Stored items:
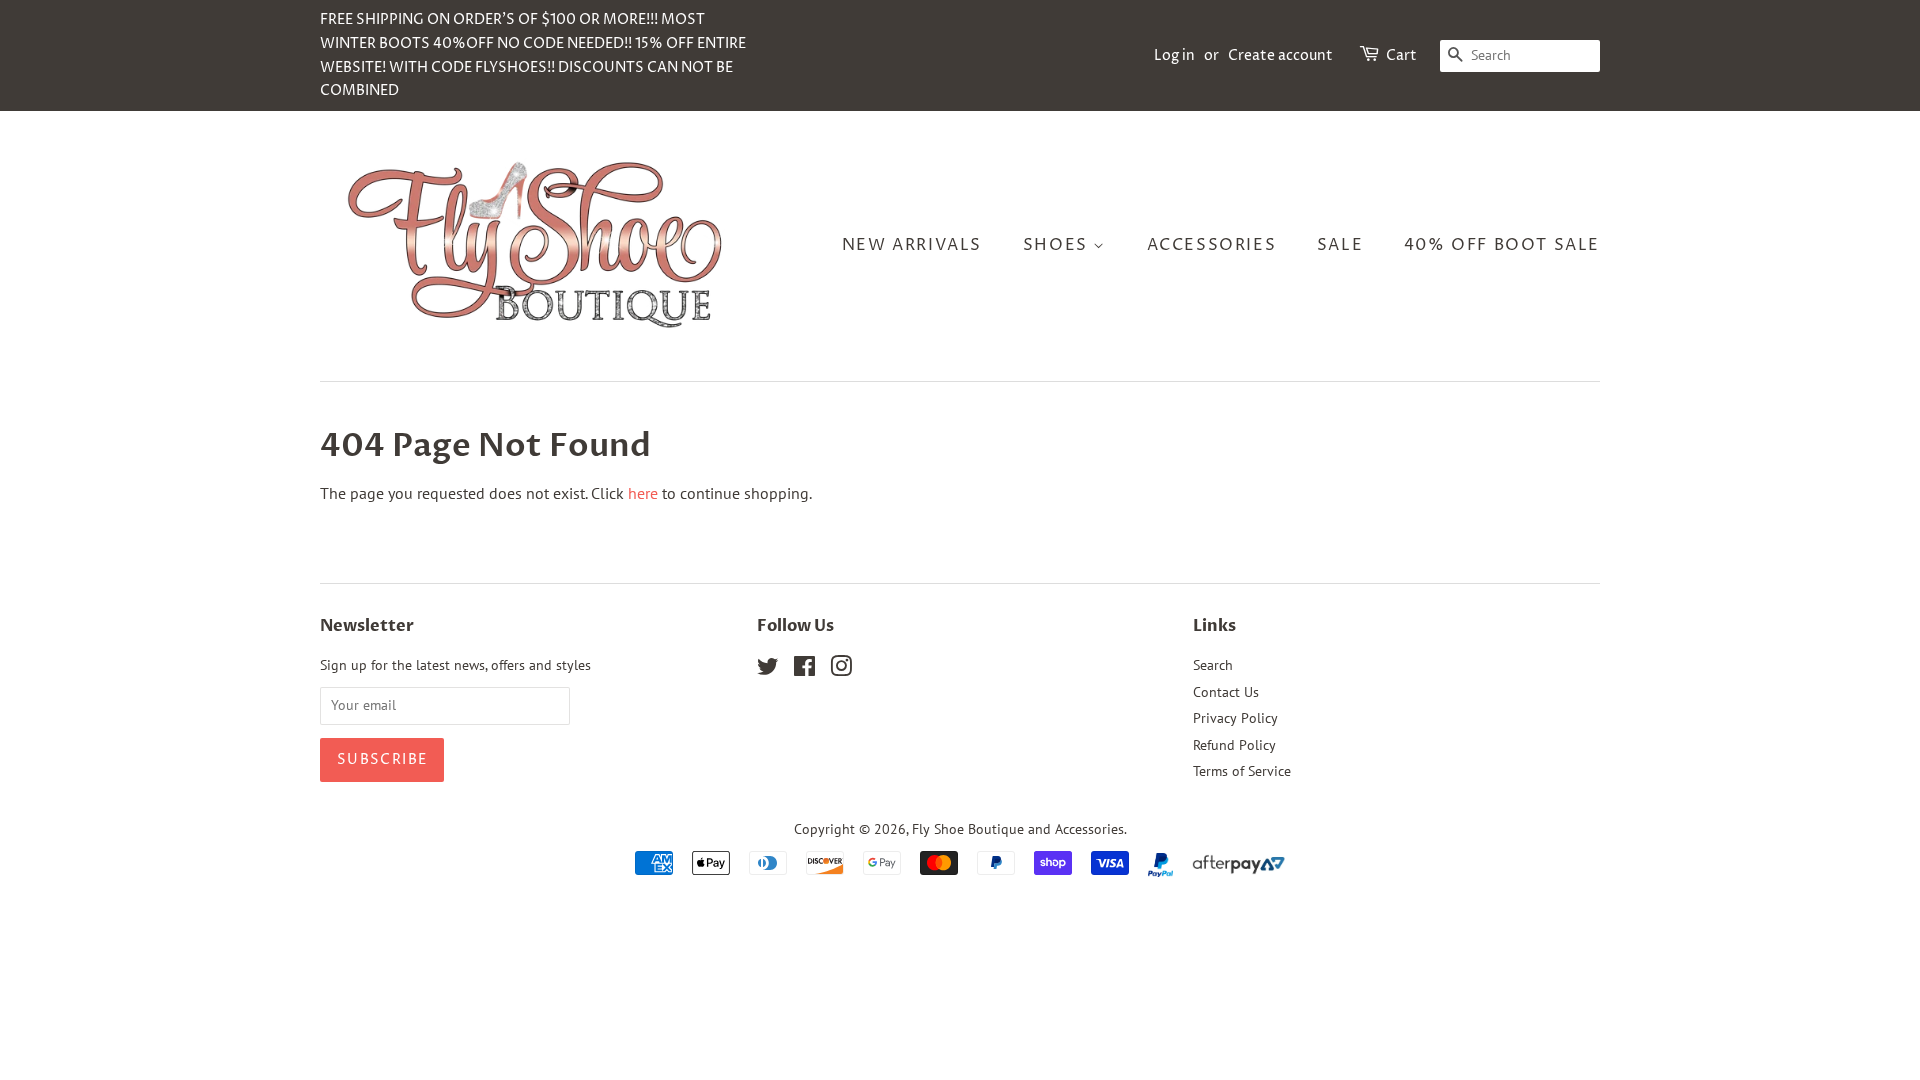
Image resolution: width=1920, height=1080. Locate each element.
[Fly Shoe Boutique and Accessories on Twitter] (768, 670)
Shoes (1058, 245)
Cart (1401, 55)
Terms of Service (1242, 771)
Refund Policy (1234, 745)
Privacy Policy (1235, 718)
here (643, 493)
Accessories (1212, 245)
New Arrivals (912, 245)
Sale (1340, 245)
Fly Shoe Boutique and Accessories (1018, 829)
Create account (1280, 55)
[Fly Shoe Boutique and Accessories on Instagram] (841, 670)
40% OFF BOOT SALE (1502, 245)
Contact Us (1226, 692)
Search (1213, 665)
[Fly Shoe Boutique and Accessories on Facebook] (804, 670)
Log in (1174, 55)
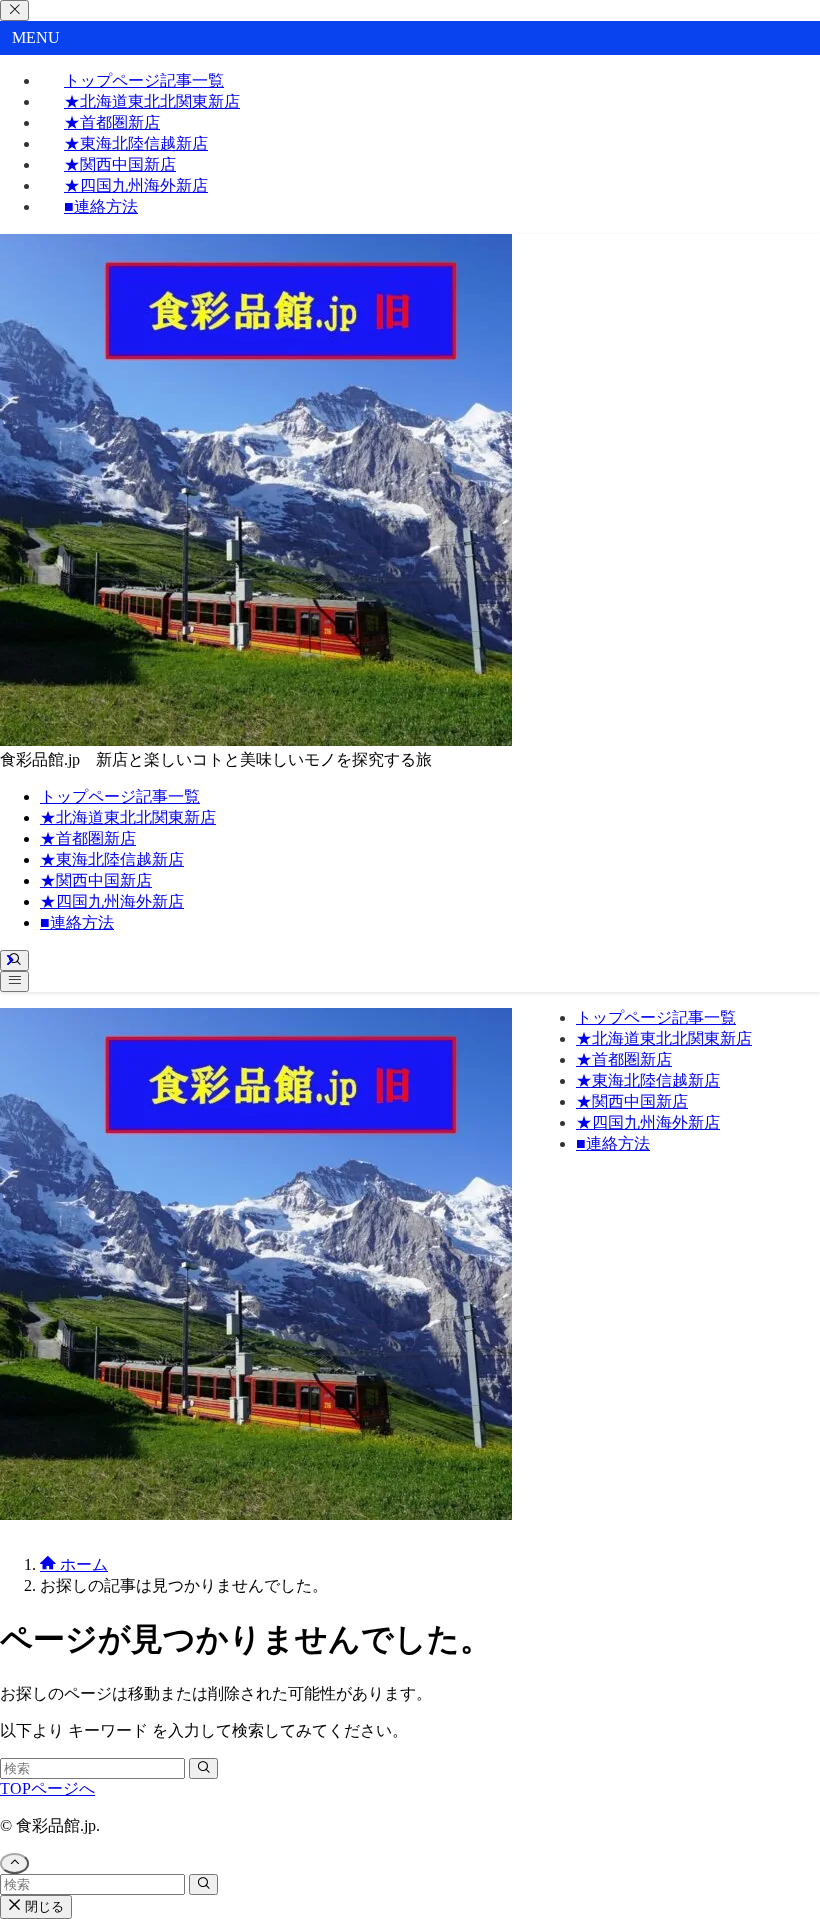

THE PROBLEM
An exact reprint of every record is required, with the pictures omitted.

EXERCISE ANSWER
Image resolution: width=1920, height=1080. Locate each element.
[Fly Shoe Boutique and Accessories on Twitter] (768, 670)
Shoes (1058, 245)
Cart (1401, 55)
Terms of Service (1242, 771)
Refund Policy (1234, 745)
Privacy Policy (1235, 718)
here (643, 493)
Accessories (1212, 245)
New Arrivals (912, 245)
Sale (1340, 245)
Fly Shoe Boutique and Accessories (1018, 829)
Create account (1280, 55)
[Fly Shoe Boutique and Accessories on Instagram] (841, 670)
40% OFF BOOT SALE (1502, 245)
Contact Us (1226, 692)
Search (1213, 665)
[Fly Shoe Boutique and Accessories on Facebook] (804, 670)
Log in (1174, 55)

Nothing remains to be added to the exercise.